Question

For the following reaction, 2.69 grams of methane (CH4) are allowed to react with 30.5 grams of carbon tetrachloride. methane (CH4) (g) + carbon tetrachloride (g) dichloromethane (CH2Cl2) (g) What is the maximum amount of dichloromethane (CH2Cl2) that can be formed? grams What is the FORMULA for the limiting reagent? What amount of the excess reagent remains after the reaction is complete? grams Submit AnswerRetry Entire Group6 more group attempts remaining

Answer 1

Answer: a) The maximum amount of dichloromethane $(CH_2Cl_2)$ that can be formed is 29 grams.

b) The formula for the limiting reagent is $CH_4$

c) Amount of the excess reagent i.e $CCl_4$ remains after the reaction is complete is 0.02 moles.

Explanation:

To calculate the moles, we use the equation:

$\text{Number of moles}=\frac{\text{Given mass}}{\text {Molar mass}}$

a) moles of $CH_4$

$\text{Number of moles}=\frac{2.69g}{16g/mol}=0.17moles$

b) moles of $CCl_4$

$\text{Number of moles}=\frac{30.5g}{153.9g/mol}=0.19moles$

The balanced chemical equation will be:

$CH_4+CCl_4\rightarrow 2CH_2Cl_2$

According to stoichiometry :

1 mole of $CH_4$ require 1 mole of $CCl_4$

Thus 0.17 mole of $CH_4$ require=$\frac{1}{1}\times 0.17=0.17moles$  of $CCl_4$

Thus $CH_4$ is the limiting reagent as it limits the formation of product and $CCl_4$ is the excess reagent as (0.19-0.17) =0.02 moles of $CCl_4$ are left unreacted.

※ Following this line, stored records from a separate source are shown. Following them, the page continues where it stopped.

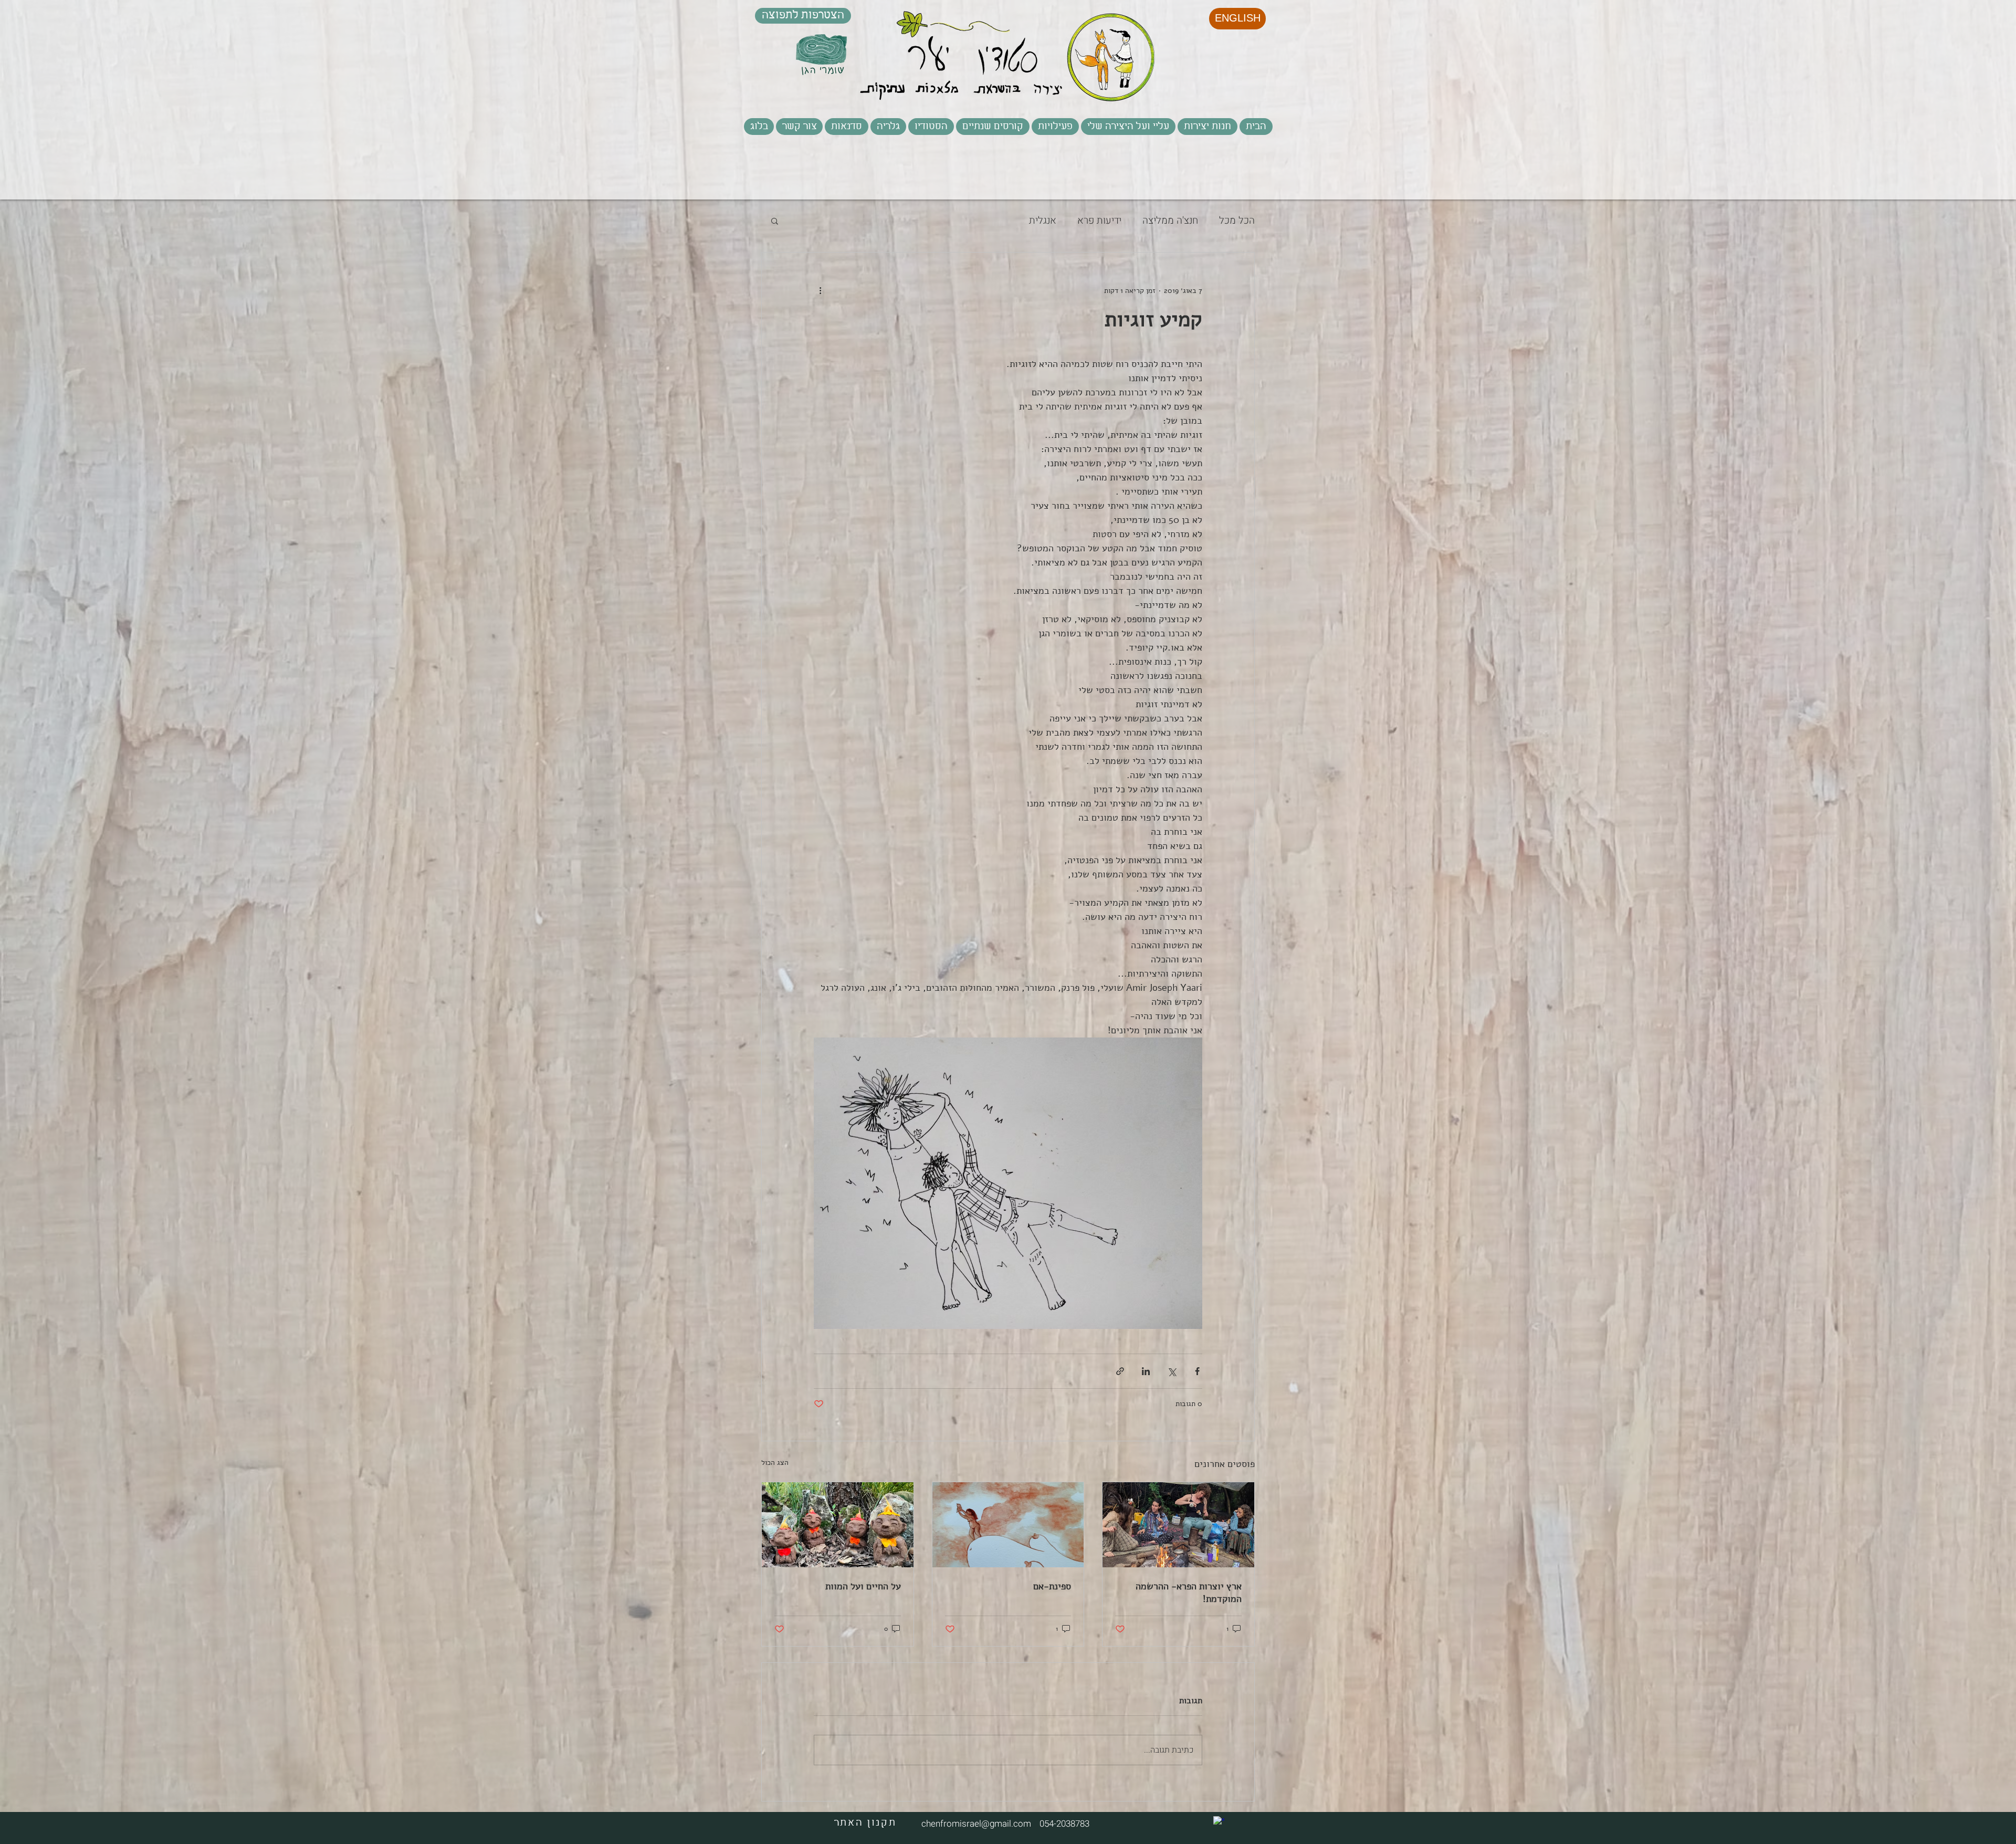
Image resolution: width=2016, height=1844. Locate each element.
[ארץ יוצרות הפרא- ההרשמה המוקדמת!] (1178, 1524)
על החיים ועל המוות (863, 1586)
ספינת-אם (1052, 1586)
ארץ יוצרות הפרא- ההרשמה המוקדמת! (1189, 1592)
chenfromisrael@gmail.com (976, 1823)
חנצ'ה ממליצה (1170, 221)
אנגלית (1042, 221)
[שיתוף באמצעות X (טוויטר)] (1172, 1371)
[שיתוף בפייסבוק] (1197, 1371)
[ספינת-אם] (1008, 1524)
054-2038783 (1062, 1823)
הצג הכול (775, 1463)
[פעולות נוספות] (820, 290)
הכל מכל (1237, 221)
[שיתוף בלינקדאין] (1146, 1371)
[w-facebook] (1218, 1821)
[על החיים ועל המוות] (838, 1524)
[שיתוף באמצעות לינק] (1120, 1371)
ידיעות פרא (1099, 221)
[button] (1055, 126)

As 1 moles of $CH_4$ give =  2 moles of $CH_2Cl_2$

Thus 0.17 moles of $CH_4$ give =$\frac{2}{1}\times 0.17=0.34moles$  of $CH_2Cl_2$

Mass of $CH_2Cl_2=moles\times {\text {Molar mass}}=0.34moles\times 84.93g/mol=29g$

Thus 29 g of $CH_2Cl_2$ will be produced from the given masses of both reactants.